**Given problem**
Summarize the multivariate component tree page below in two sentences.

**Document excerpt**
>> begin
Multivariate Component Tree

The component trees have been extended for multivariate images [Car19]. Right now, only the multivariate tree of shapes [Car15] (MToS) has been implemented in Pylene.

Include <mln/morpho/mtos.hpp>

auto mtos(image2d<rgb8> ima, point2d pstart);

Compute the multivariate tree of shapes and returns a pair (tree, node_map). See Component Trees (Overview) for more information about the representation of tree.

Parameters:

ima – The input image in RGB format.
pstart – The rooting point

Returns:

A tree of type component_tree<void> (no values are related to the nodes of the tree since they do not have a natural value) and a map from image point to node tree.

Notes

Before computing the MToS, the user should add a border to the image, with the values of this border set to the median value of the border of the original image.
The resulting nodemap has a domain size of 4d - 3 with d the input image domain.
>> end
**Information shown**
>> begin
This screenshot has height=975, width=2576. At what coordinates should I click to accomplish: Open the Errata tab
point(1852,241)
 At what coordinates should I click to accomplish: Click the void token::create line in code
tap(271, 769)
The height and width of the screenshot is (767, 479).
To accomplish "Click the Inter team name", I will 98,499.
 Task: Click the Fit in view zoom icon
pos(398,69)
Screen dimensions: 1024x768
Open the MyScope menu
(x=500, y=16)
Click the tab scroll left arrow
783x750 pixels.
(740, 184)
>> end
**Final result**
Component trees have been extended to multivariate images, and Pylene currently implements only the multivariate tree of shapes (MToS), whose mtos function takes an RGB image and a rooting point and returns a tree of type component_tree<void> along with a map from image points to tree nodes. Before computing the MToS, the user should add a border to the image with its values set to the median value of the original image's border, and the resulting node map has a domain size of 4d - 3, with d the input image domain.